Avec un excellent accrochage dû à Hannah Baudet, l’exposition est surtout axée sur le travail des dernières années de la vie de l’artiste lors de son retour en France et particulièrement dans le Sud, à Seillans, où Max Ernst s’installe en 1964, avec sa compagne la peintre Dorothea Tanning.
Ne cessant de créer, ses oeuvres débordaient de son atelier jusque dans son jardin envahi de sculptures (certaines sont exposées à La Malmaison, ainsi que d’autres créées aux Etats-Unis où il s’était réfugié durant la Grande Guerre).
Dès l’enfance, Max Ernst s’est frotté à la peinture. Initié par son père peintre dilettante, il a continué, puisant dans l’enfance la candeur de son dessin, tant pour la technique que pour le rythme. Aussi ses dessins font-ils preuve d’une jolie maladresse. Maculés de touches de couleurs, d’entrelacs de lignes à la lisière de la figuration, ses dessins sont splendides et le trait du peintre possède un magnifique aspect audacieux. Cependant, la couleur finit par prendre le dessus. Tout est jaune, vert et orange. Acidulé. Durant cette période de création, il aime particulièrement les couleurs ocre et brune. Quoique frottés au jaune solaire, ses dessins restent cependant énigmatiques et mystérieux, peut-être empreints de symboles.
Max Ernst fait preuve d’une modernité permanente dans son cheminement dans l’abstraction. Ses tableaux sont des réceptacles d’une multitude de sensations retranscrites en une variété inimaginable des formes, ellipses, courbes, cercles extravagants. Sans style précis avec des images assez instinctives, plus émotionnelles que réfléchies, Max Ernst n’est jamais là où on l’attend.
Sa peinture serait comme une illusion avec des images non explicites. Ainsi « La Fête à Seillans » au dessin dense qui porte une part de promesse secrète entre l’espoir et l’utopie, comme dans toute fête villageoise grouillante de monde. Les visages de la foule sont accumulés, mêlés à des oiseaux ou autres.
Il faut s’arrêter longtemps sur cette toile pour tenter de tout découvrir.
De même que dans « La dernière forêt », très grand tableau - prêté également par le Centre Pompidou (photo de Une) - où s’exprime toute l’angoisse que Max Ernst ressentit enfant, lors de son premier contact avec une forêt au vu de l’austérité des arbres chargés de l’imaginaire des contes enfantins.
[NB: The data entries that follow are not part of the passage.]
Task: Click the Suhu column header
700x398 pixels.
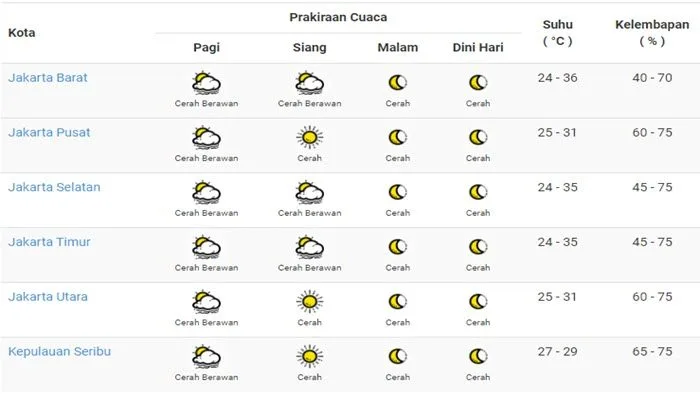Action: tap(558, 33)
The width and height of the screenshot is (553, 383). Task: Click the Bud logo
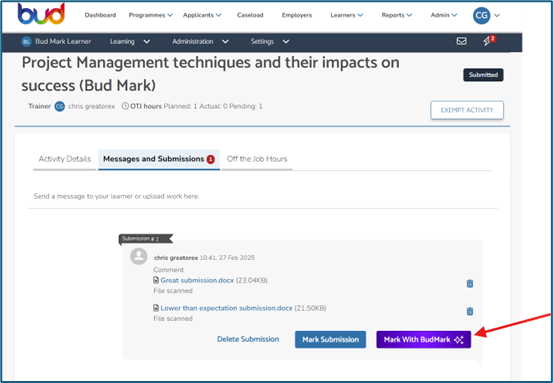point(41,14)
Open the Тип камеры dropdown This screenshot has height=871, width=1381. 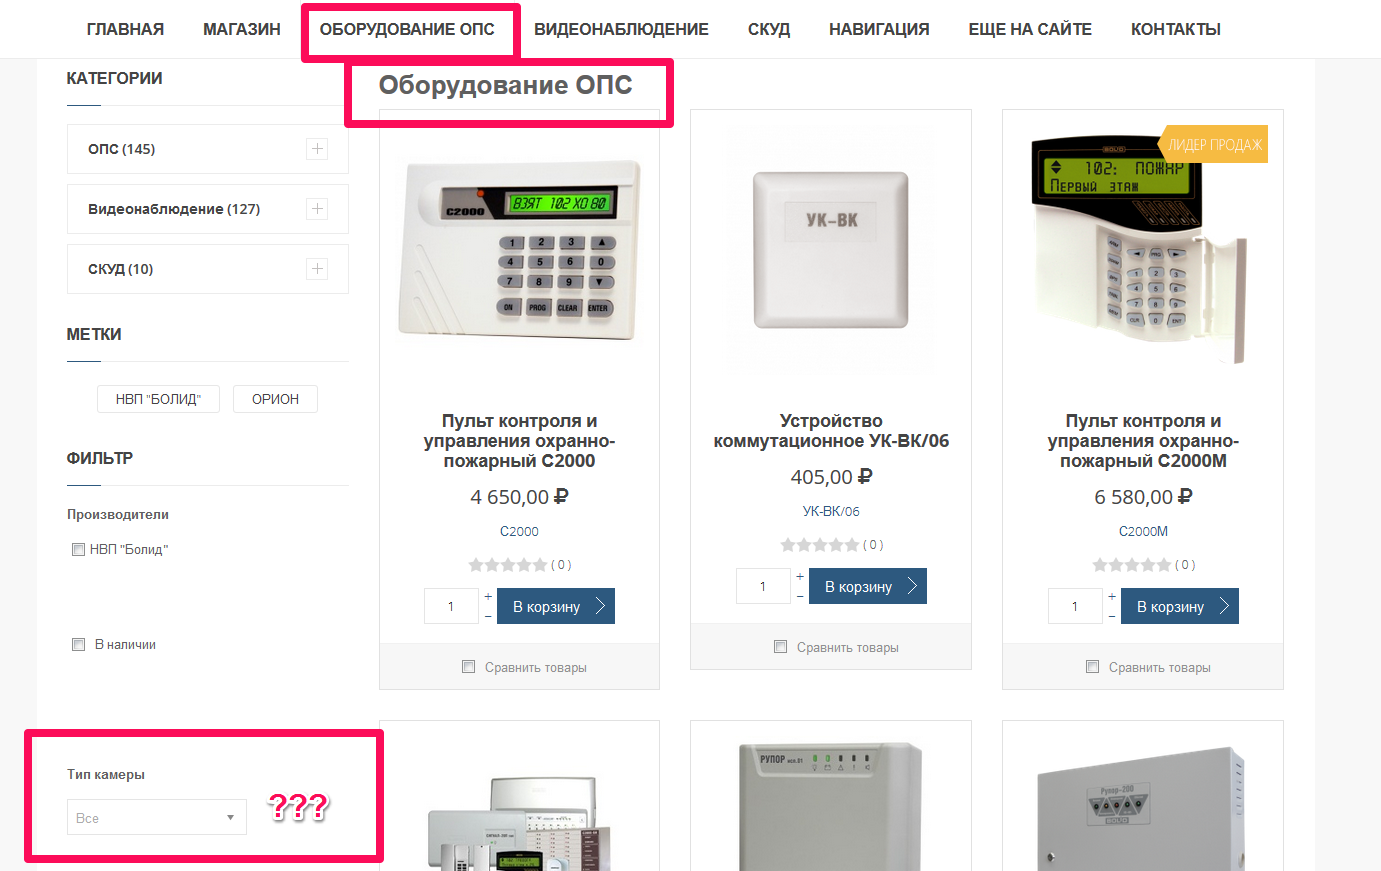click(157, 817)
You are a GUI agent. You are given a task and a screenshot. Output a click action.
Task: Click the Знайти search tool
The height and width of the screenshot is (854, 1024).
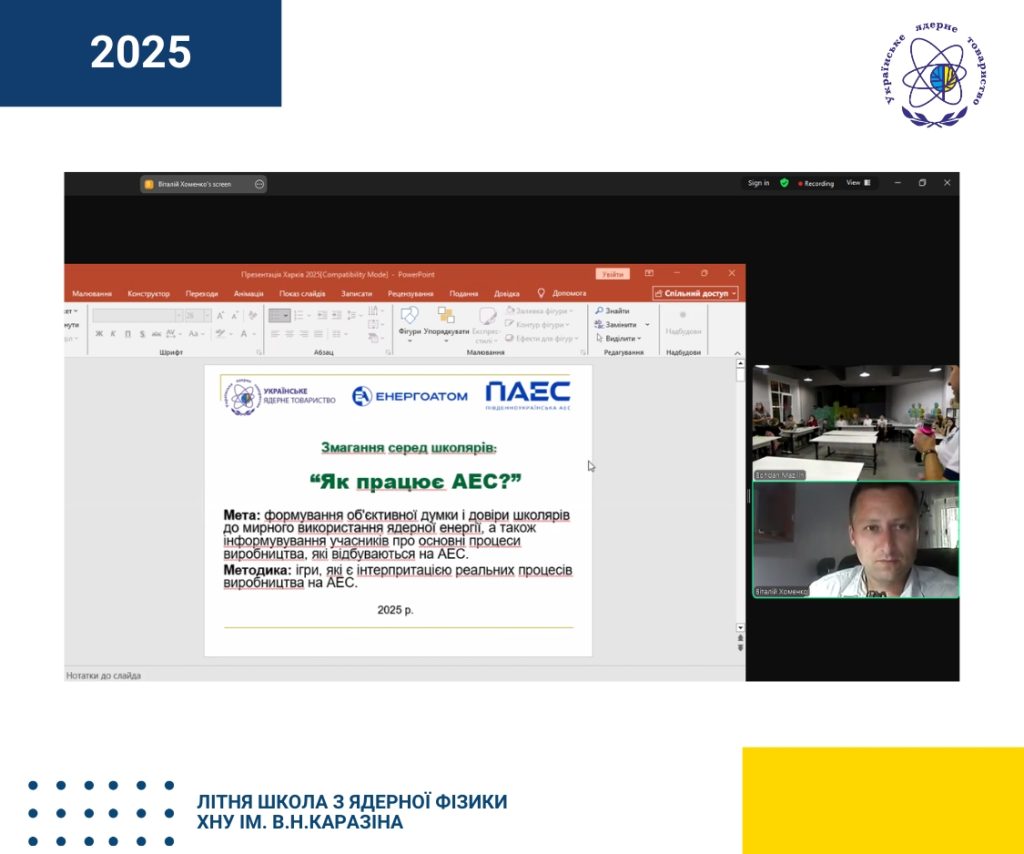tap(612, 311)
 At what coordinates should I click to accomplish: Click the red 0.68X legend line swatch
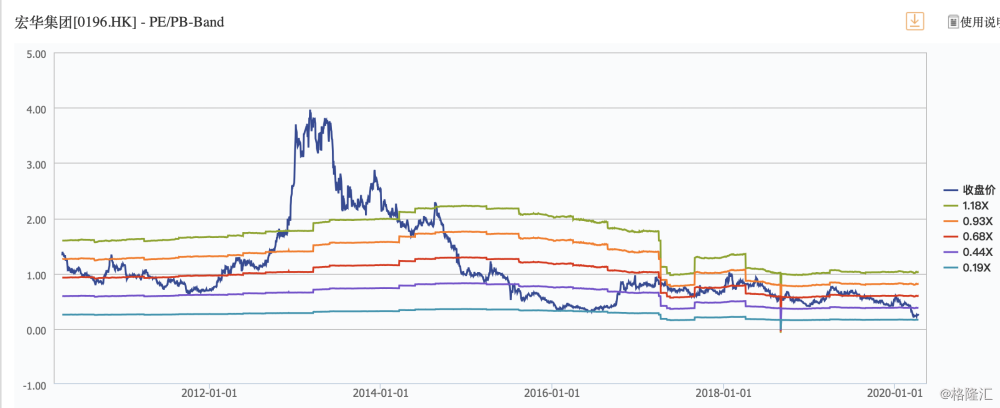(x=952, y=237)
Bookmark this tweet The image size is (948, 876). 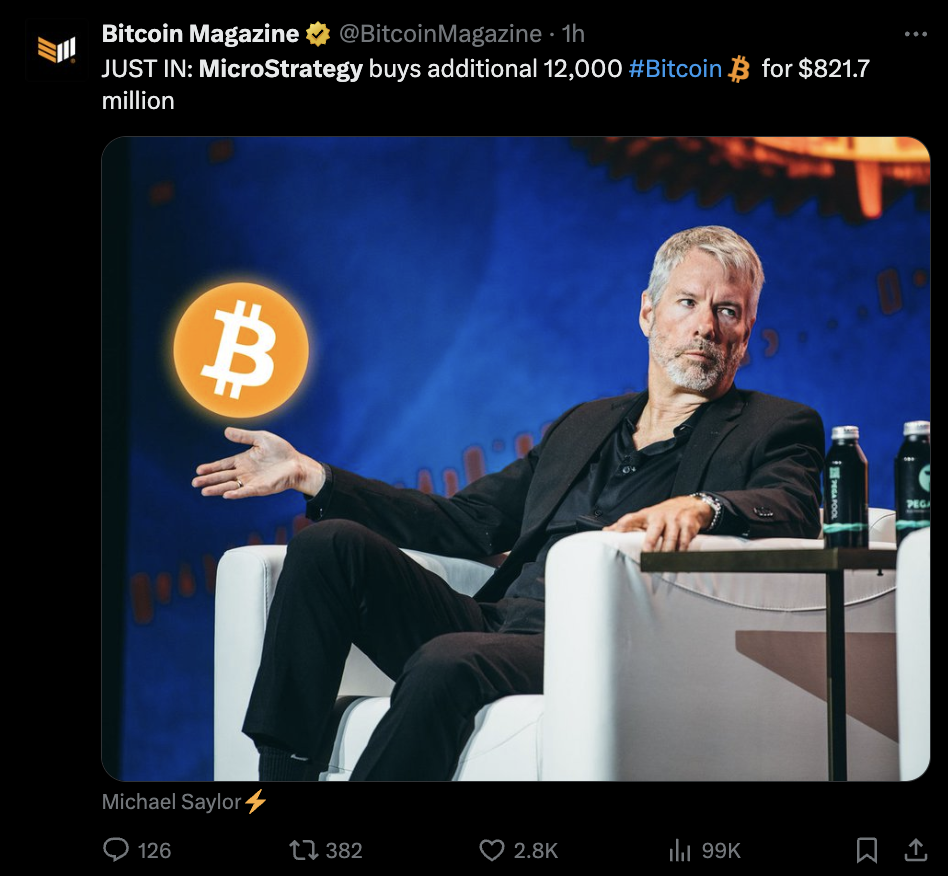[x=867, y=850]
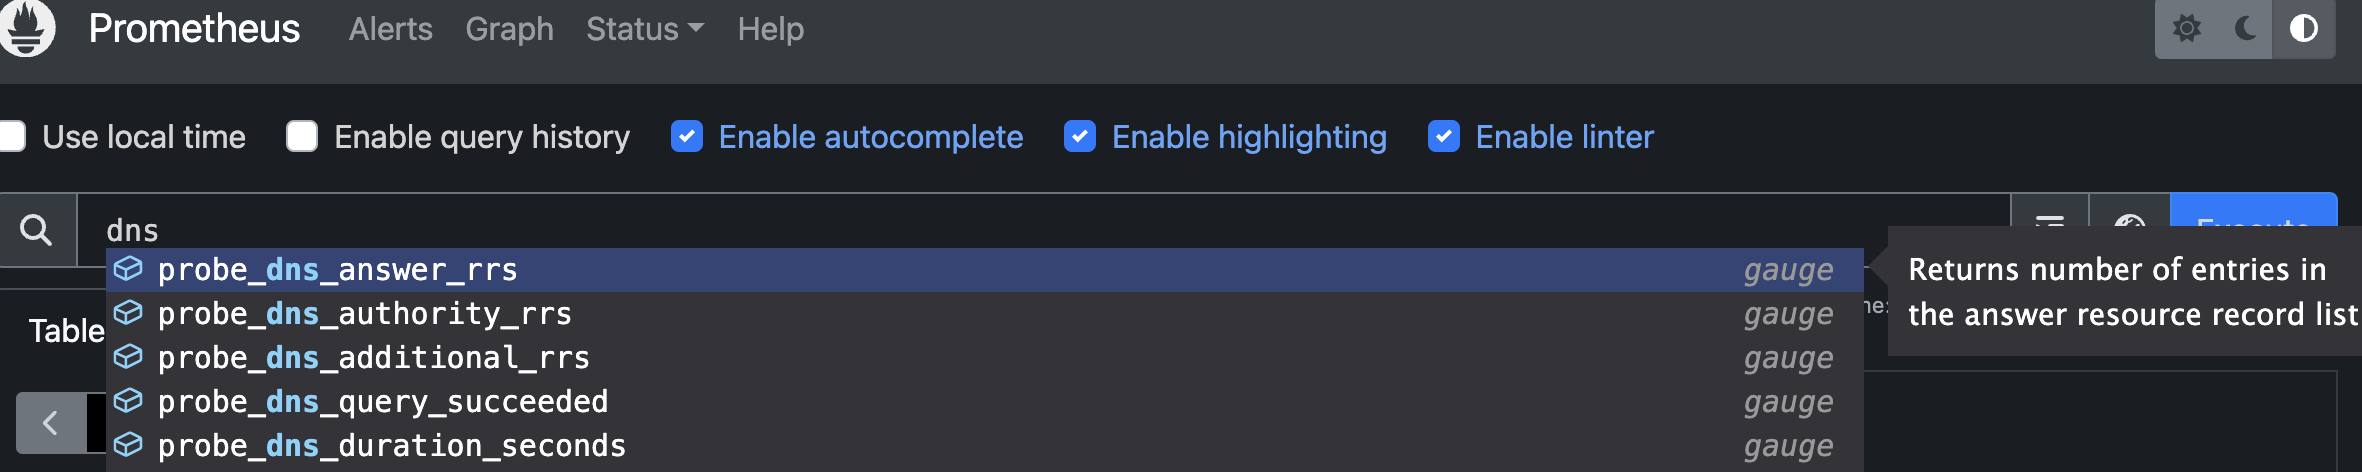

Donnant un mouvement avant-gardiste à son talent, le peintre surréaliste poursuivait sa quête poétique avec une oeuvre souvent ludique et joyeuse. Les titres le prouvent. Pour lui, la poésie était une route vers la liberté. Elle lance des ponts de l’idée à l’image, d’un sens à l’autre. Le dessin s’évade, l’abstraction musarde, les lignes rêvent... De la part de Max Ernst, ce n’était jamais de l’espièglerie farceuse, mais plutôt un instinct propre qui le faisait peindre à sa manière avec une activité multiple. Il passait de grandes toiles ou immenses sculptures à de minuscules peintures de la taille de timbres poste.
L’exposition souligne l’importance de la relation entre Max Ernst et le lithographe Pierre Chave, deux univers qui n’étaient pas destinés à se croiser, mais qui ont fait un long bout de chemin ensemble. La majorité des oeuvres exposées à la Malmaison ont été prêtées par ce galeriste de Vence, prouvant le lien d’amitié qui s’était instauré entre eux.